Here in Oregon, one of the reasons that the tax makes sense is that health care does not rise to the top of the political priority scale at the Capitol in Salem.  The top spot usually is reserved for K-12 education, which continues to draw a huge chunk of total state dollars.

The common plea from K-12 advocates is that it’s “never enough, but they are still at the head of the line for state money.

Next is either cops and prisons, or higher education.  So, health care and human services come in last among the major contenders.

That means the only way to assure care for low-income citizens is to resort to the hospital and insurance taxes.

Now, if I supported the “no” side of this debate, I’d say that hospital and insurance constitute bad tax policy.  Better to apply a tax across the broadest possible swath of taxpayers than to single out certain payers.

I might also charge that it’s often foolhardy to trust state budget makers in the legislative process because they often engage in sleight of hand that makes it difficult, if not impossible, to track sources of money in coordination with the final destination of those dollars.

But, I digress.  No point in making arguments for those who oppose the taxes.

Better to cite a source none other than Dr. John Kitzhaber, former governor of Oregon, who while he is under an ethical cloud, remains very knowledgeable about health care policy issues. Here is what he wrote for the Oregonian newspaper.

“I agree that funding for the Oregon Health Plan is a shared social responsibility, but jeopardizing health insurance coverage for 350,000 Oregonians to make that point is equally unfair and unnecessary.

“Let’s put this into perspective. We need a stable, long-term — and equitable — funding strategy for the health plan, which contributes to the state’s chronic structural budget deficit. As The Oregonian correctly pointed out, the governor and legislative leadership failed to address either issue. But defeating the ballot measure will only make it that much more difficult to do so in the future.

“Should the ballot measure be defeated, there will be a number of immediate consequences. First, 350,000 low-income, working Oregonians will lose their health insurance coverage. These people should not be punished because the short-term legislative funding is not as broad-based as perhaps it should be. Doing so would be to sacrifice the good for the perfect and leaving us with the unacceptable.

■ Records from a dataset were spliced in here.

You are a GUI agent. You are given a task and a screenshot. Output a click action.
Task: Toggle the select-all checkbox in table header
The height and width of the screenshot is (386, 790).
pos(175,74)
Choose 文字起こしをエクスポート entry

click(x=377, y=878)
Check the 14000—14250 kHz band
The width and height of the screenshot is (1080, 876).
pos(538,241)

“Second, since the federal government matches every dollar the state spends on Medicaid, the Oregon economy will lose billions in federal funds. Enrollment in the Oregon Health Plan will decline by more than one-third, making it difficult to maintain the infrastructure of our coordinated care organizations that have made Oregon a national leader in reducing the cost of health care while maintaining quality and outcomes. This would not only be detrimental to those currently covered by the Oregon Health Plan, it would also compromise the integrity of a health-care delivery model that offers perhaps the best opportunity to reduce the long-term cost of care for both public and private employees.”

Kitzhaber is right. The only rationale vote is “yes.”